** Opening EXERCISE DATA block **
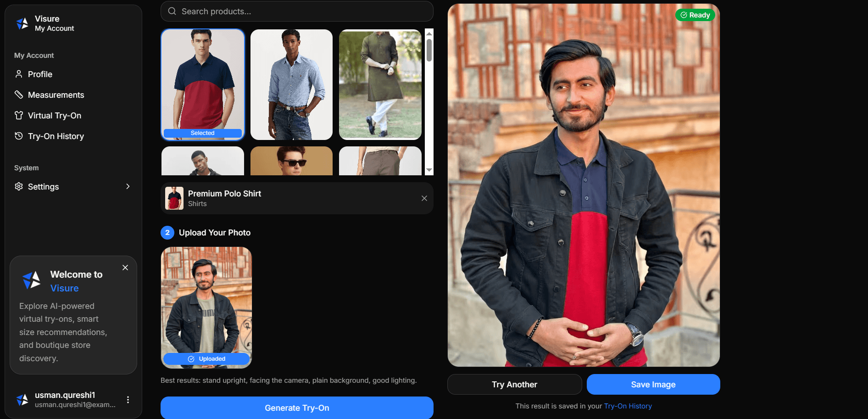Select the green kurta product thumbnail
Image resolution: width=868 pixels, height=419 pixels.
click(380, 84)
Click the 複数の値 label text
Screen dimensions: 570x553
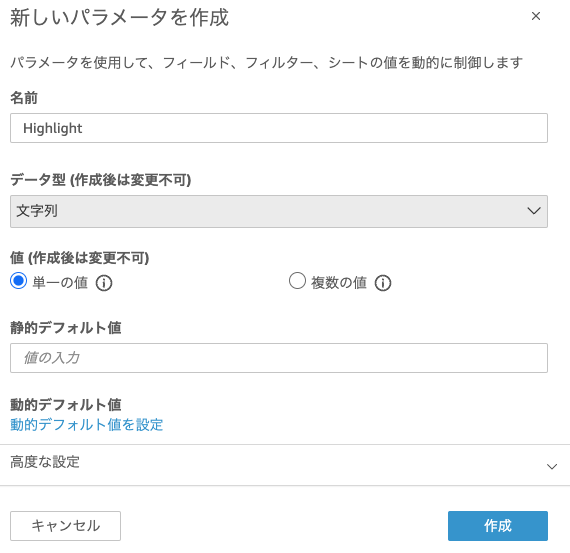click(339, 282)
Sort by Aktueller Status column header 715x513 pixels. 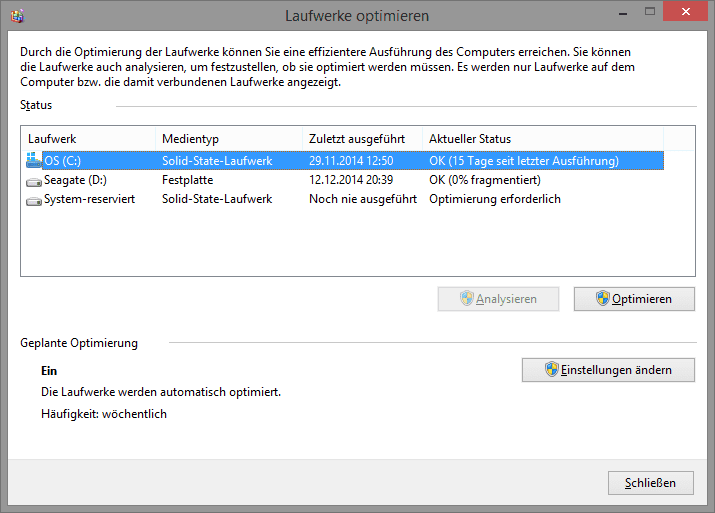[x=543, y=139]
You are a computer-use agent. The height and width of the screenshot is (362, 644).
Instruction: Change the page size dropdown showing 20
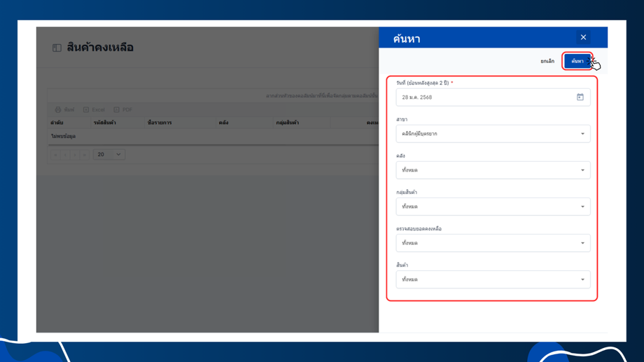click(x=109, y=155)
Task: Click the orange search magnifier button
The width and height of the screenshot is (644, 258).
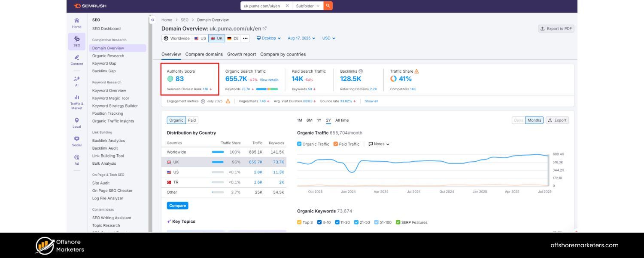Action: (x=328, y=6)
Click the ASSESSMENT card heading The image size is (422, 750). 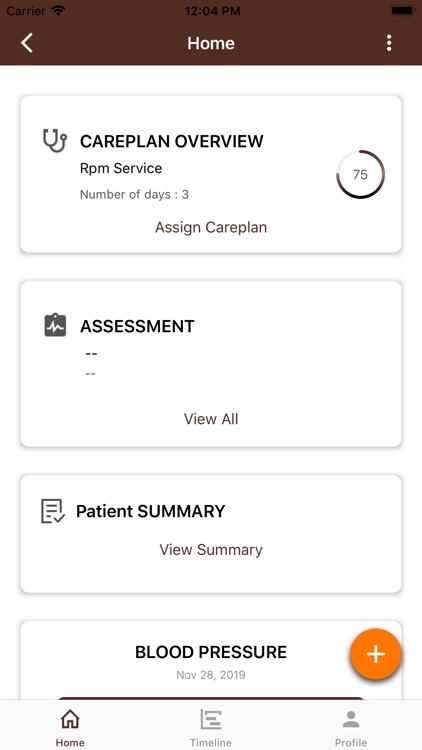(x=137, y=326)
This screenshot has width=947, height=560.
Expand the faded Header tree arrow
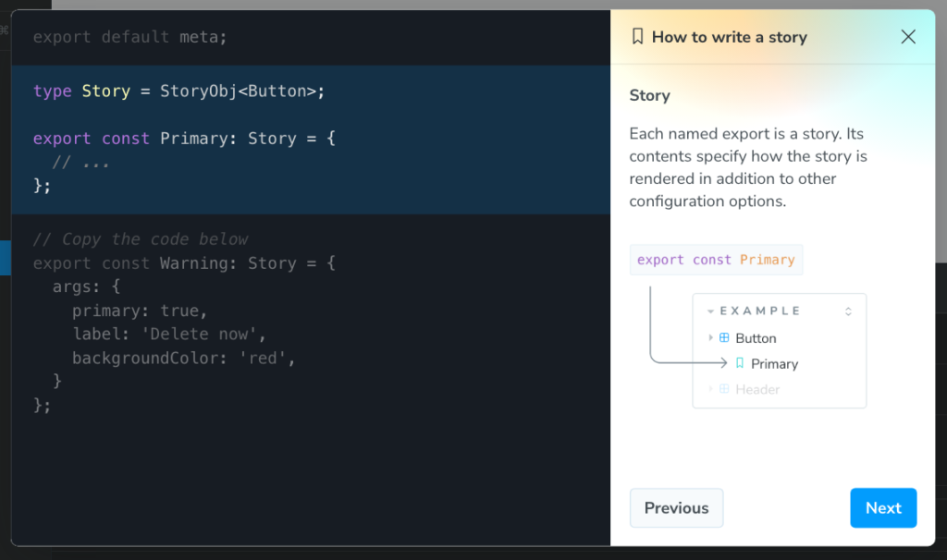coord(710,389)
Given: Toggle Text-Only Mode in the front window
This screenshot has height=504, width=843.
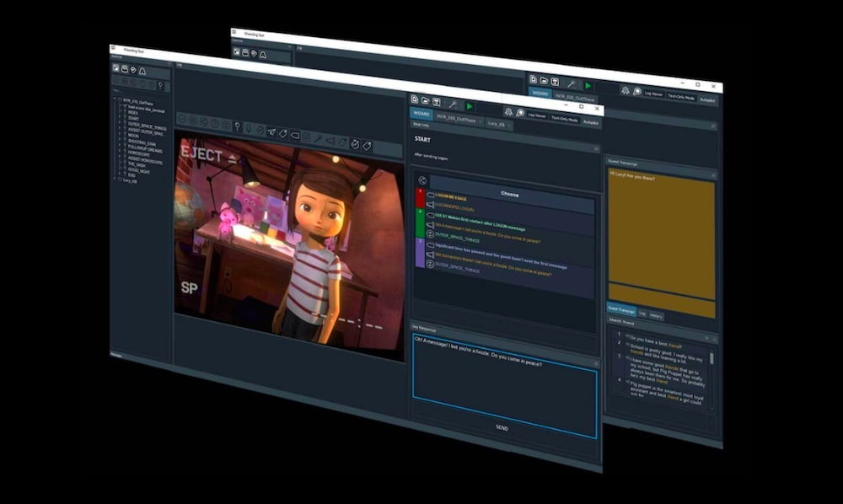Looking at the screenshot, I should 564,119.
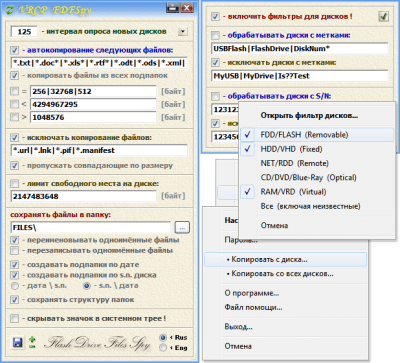Toggle the автокопирование следующих файлов checkbox
Image resolution: width=400 pixels, height=363 pixels.
[x=14, y=50]
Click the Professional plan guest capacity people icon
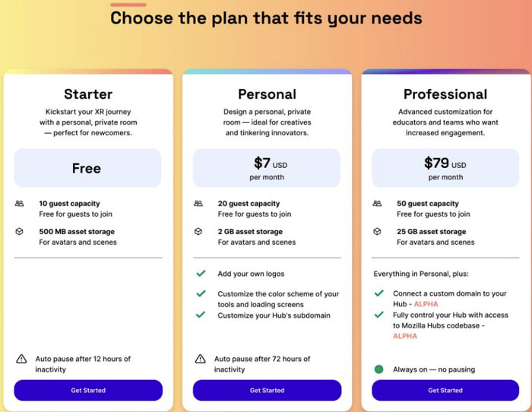 [377, 204]
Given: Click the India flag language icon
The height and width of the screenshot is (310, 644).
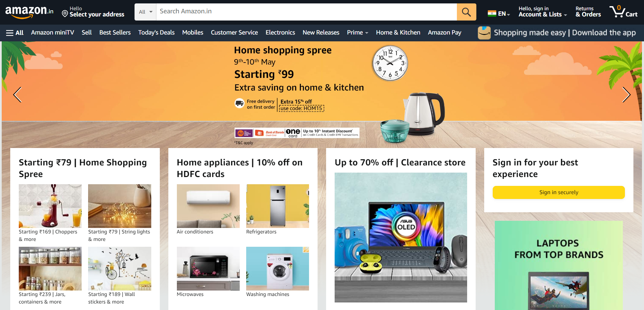Looking at the screenshot, I should 492,14.
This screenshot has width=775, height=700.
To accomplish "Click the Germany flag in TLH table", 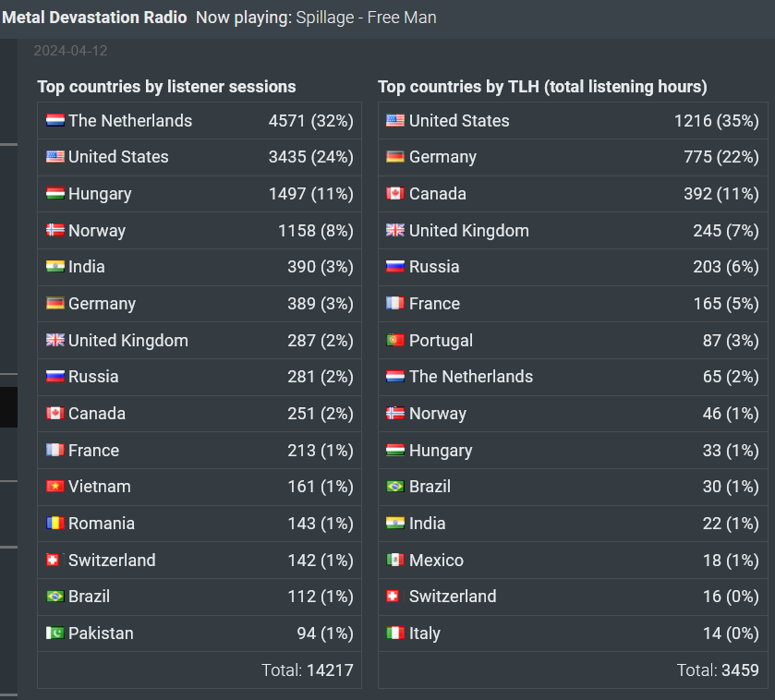I will coord(395,157).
** Closing EXERCISE DATA block **
**TASK REQUIREMENTS:** When you reach the line that has "You are a computer-use" in the data above, start repeating lines exactly, and stop after the line that has "Task: Click the"; pictures stay out.

**WRITTEN RESPONSE:**
You are a computer-use agent. The height and width of the screenshot is (362, 644).
Instruction: Change the page size dropdown showing 20
click(x=109, y=155)
Task: Click the orange search magnifier button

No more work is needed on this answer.